======== EXTRACTED DATA

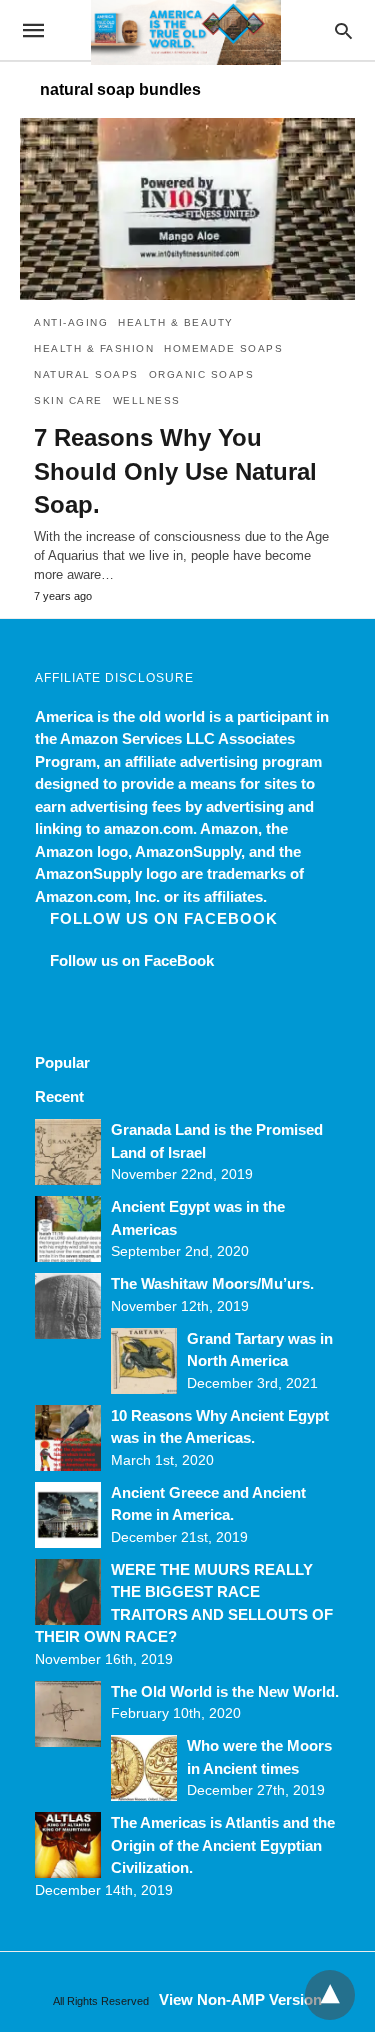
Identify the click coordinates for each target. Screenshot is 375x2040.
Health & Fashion (94, 348)
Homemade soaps (223, 348)
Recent (59, 1096)
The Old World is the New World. (225, 1691)
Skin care (68, 400)
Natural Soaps (86, 374)
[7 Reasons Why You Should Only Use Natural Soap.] (187, 209)
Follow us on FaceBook (164, 918)
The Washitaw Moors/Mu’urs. (212, 1283)
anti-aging (71, 322)
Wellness (147, 400)
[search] (343, 30)
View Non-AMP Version (240, 1999)
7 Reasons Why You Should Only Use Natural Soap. (175, 471)
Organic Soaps (202, 374)
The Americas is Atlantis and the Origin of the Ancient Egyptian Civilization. (223, 1845)
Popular (62, 1062)
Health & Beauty (176, 322)
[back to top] (330, 1995)
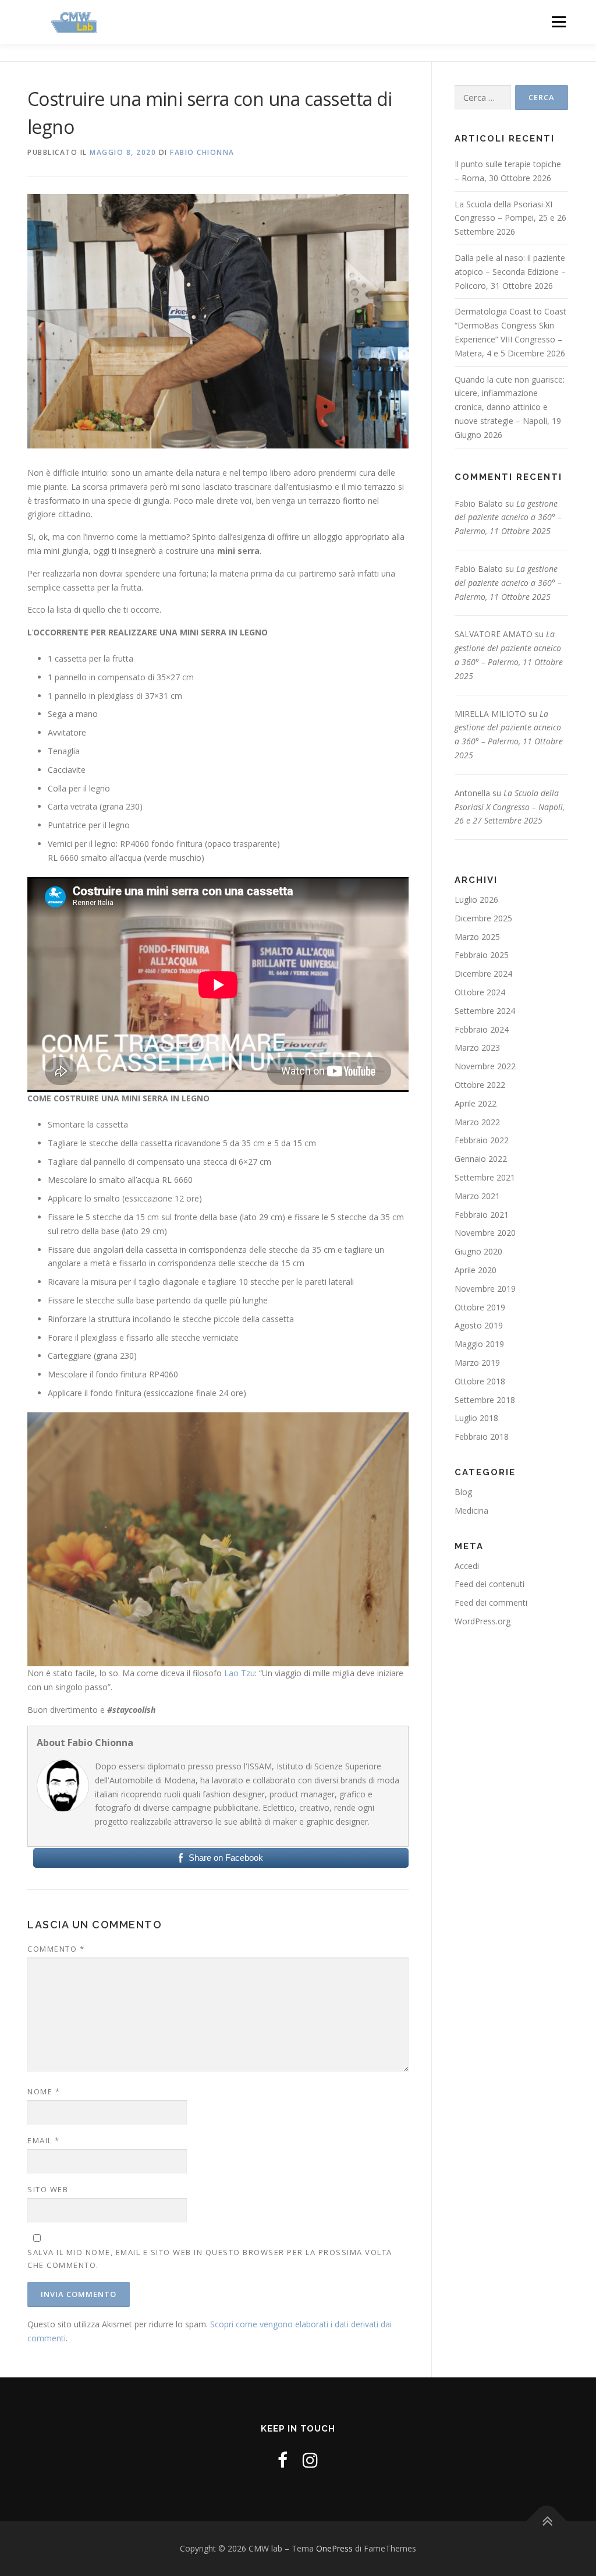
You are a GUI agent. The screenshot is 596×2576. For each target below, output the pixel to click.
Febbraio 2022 (482, 1140)
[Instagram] (310, 2460)
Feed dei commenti (491, 1602)
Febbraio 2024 (482, 1029)
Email (43, 2140)
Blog (463, 1491)
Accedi (467, 1565)
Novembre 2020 (485, 1232)
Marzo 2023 (477, 1047)
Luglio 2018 (476, 1417)
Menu (558, 21)
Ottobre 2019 (480, 1307)
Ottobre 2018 (480, 1381)
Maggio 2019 (479, 1343)
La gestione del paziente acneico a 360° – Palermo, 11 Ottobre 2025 (508, 517)
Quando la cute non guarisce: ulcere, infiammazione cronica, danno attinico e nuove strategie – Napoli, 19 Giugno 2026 (510, 407)
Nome (43, 2091)
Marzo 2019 (477, 1362)
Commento (55, 1949)
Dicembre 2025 (483, 918)
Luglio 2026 (476, 899)
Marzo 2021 (477, 1196)
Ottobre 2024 (480, 992)
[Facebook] (283, 2460)
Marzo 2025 (477, 936)
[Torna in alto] (546, 2521)
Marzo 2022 (477, 1122)
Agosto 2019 (479, 1325)
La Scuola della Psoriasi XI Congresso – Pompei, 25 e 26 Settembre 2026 (510, 218)
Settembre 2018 (485, 1399)
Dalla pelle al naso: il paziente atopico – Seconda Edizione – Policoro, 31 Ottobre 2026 (510, 271)
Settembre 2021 (485, 1177)
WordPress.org (482, 1621)
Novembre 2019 (485, 1288)
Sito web (47, 2189)
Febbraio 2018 (482, 1436)
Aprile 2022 (475, 1103)
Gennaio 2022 (481, 1158)
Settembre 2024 (485, 1010)
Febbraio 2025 (482, 954)
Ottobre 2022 (480, 1084)
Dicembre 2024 (483, 973)
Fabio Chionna (202, 152)
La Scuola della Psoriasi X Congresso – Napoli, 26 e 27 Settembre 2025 (510, 806)
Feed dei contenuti (489, 1583)
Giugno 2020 (478, 1251)
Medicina (471, 1510)
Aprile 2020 (475, 1269)
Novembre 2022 (485, 1066)
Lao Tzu (239, 1673)
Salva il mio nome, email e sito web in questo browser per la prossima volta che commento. (209, 2258)
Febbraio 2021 (482, 1214)
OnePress (334, 2548)
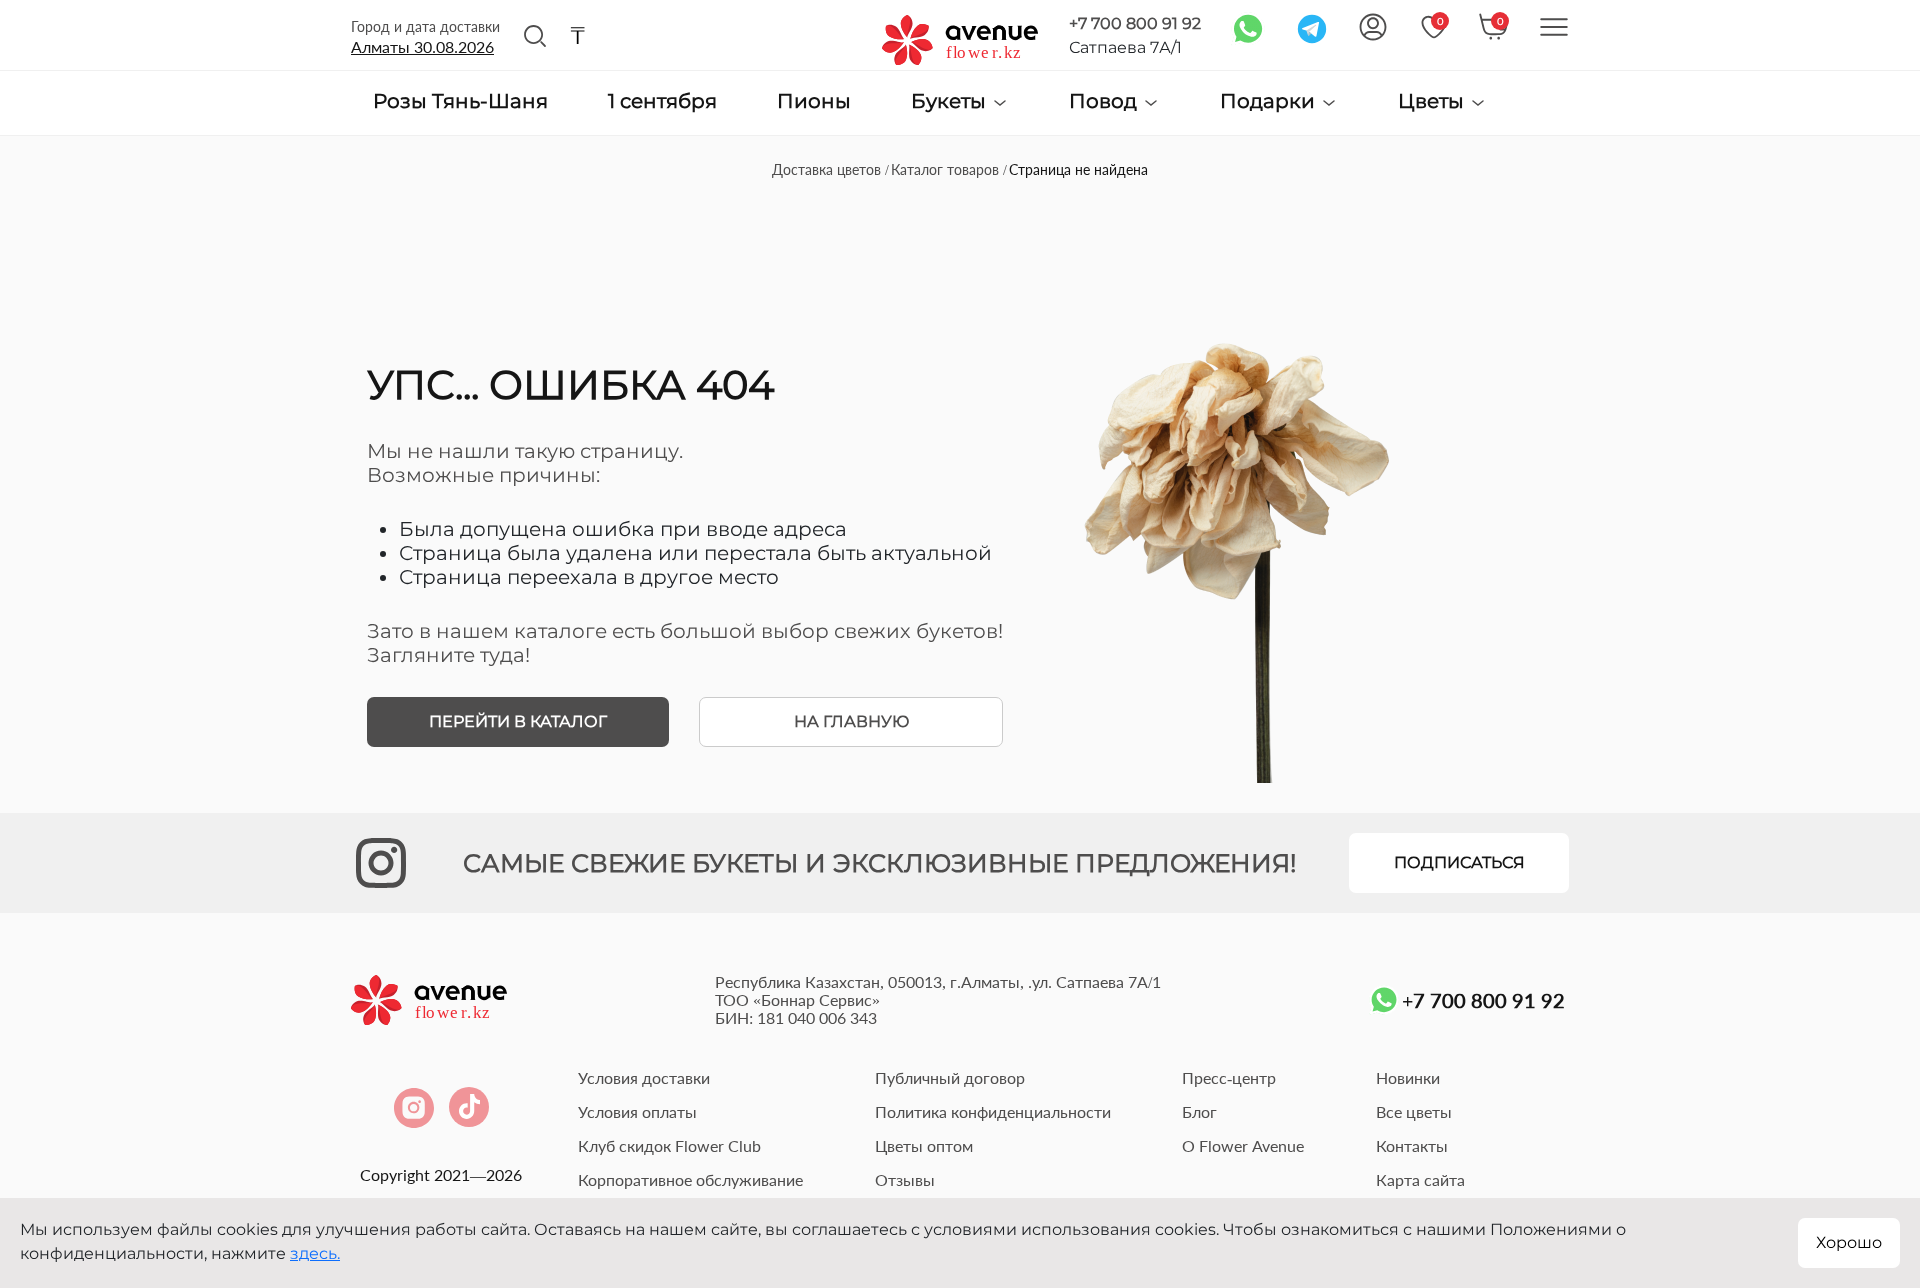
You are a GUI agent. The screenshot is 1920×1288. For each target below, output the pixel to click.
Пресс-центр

================

Images do not belong in the copy; reproduce all other parts of the records above verbatim.

» WORKED SOLUTION
Identify the click coordinates for each target. Screenshot is 375x2040.
Health & Fashion (94, 348)
Homemade soaps (223, 348)
Recent (59, 1096)
The Old World is the New World. (225, 1691)
Skin care (68, 400)
Natural Soaps (86, 374)
[7 Reasons Why You Should Only Use Natural Soap.] (187, 209)
Follow us on FaceBook (164, 918)
The Washitaw Moors/Mu’urs. (212, 1283)
anti-aging (71, 322)
Wellness (147, 400)
[search] (343, 30)
View Non-AMP Version (240, 1999)
7 Reasons Why You Should Only Use Natural Soap. (175, 471)
Organic Soaps (202, 374)
The Americas is Atlantis and the Origin of the Ancient Egyptian Civilization. (223, 1845)
Popular (62, 1062)
Health & Beauty (176, 322)
[back to top] (330, 1995)
You are a GUI agent. The screenshot is 596×2576. For each target below, output the pixel to click.
Febbraio 2022 (482, 1140)
[Instagram] (310, 2460)
Feed dei commenti (491, 1602)
Febbraio 2024 (482, 1029)
Email (43, 2140)
Blog (463, 1491)
Accedi (467, 1565)
Novembre 2020 (485, 1232)
Marzo 2023 (477, 1047)
Luglio 2018 (476, 1417)
Menu (558, 21)
Ottobre 2019 (480, 1307)
Ottobre 2018 (480, 1381)
Maggio 2019 (479, 1343)
La gestione del paziente acneico a 360° – Palermo, 11 Ottobre 2025 (508, 517)
Quando la cute non guarisce: ulcere, infiammazione cronica, danno attinico e nuove strategie – Napoli, 19 Giugno 2026 (510, 407)
Nome (43, 2091)
Marzo 2019 (477, 1362)
Commento (55, 1949)
Dicembre 2025 (483, 918)
Luglio 2026 (476, 899)
Marzo 2021 (477, 1196)
Ottobre 2024 (480, 992)
[Facebook] (283, 2460)
Marzo 2025 (477, 936)
[Torna in alto] (546, 2521)
Marzo 2022 (477, 1122)
Agosto 2019 (479, 1325)
La Scuola della Psoriasi XI Congresso – Pompei, 25 e 26 Settembre 2026 (510, 218)
Settembre 2018 (485, 1399)
Dalla pelle al naso: il paziente atopico – Seconda Edizione – Policoro, 31 Ottobre 2026 (510, 271)
Settembre 2021 (485, 1177)
WordPress.org (482, 1621)
Novembre 2019 (485, 1288)
Sito web (47, 2189)
Febbraio 2018 (482, 1436)
Aprile 2022 (475, 1103)
Gennaio 2022 (481, 1158)
Settembre 2024 (485, 1010)
Febbraio 2025 (482, 954)
Ottobre 2022 (480, 1084)
Dicembre 2024 (483, 973)
Fabio Chionna (202, 152)
La Scuola della Psoriasi X Congresso – Napoli, 26 e 27 Settembre 2025 (510, 806)
Feed dei contenuti (489, 1583)
Giugno 2020 (478, 1251)
Medicina (471, 1510)
Aprile 2020 (475, 1269)
Novembre 2022 (485, 1066)
Lao Tzu (239, 1673)
Salva il mio nome, email e sito web in questo browser per la prossima volta che commento. (209, 2258)
Febbraio 2021 (482, 1214)
OnePress (334, 2548)
You are a GUI agent. The screenshot is 1920×1288. For each target below, output the pixel to click.
Пресс-центр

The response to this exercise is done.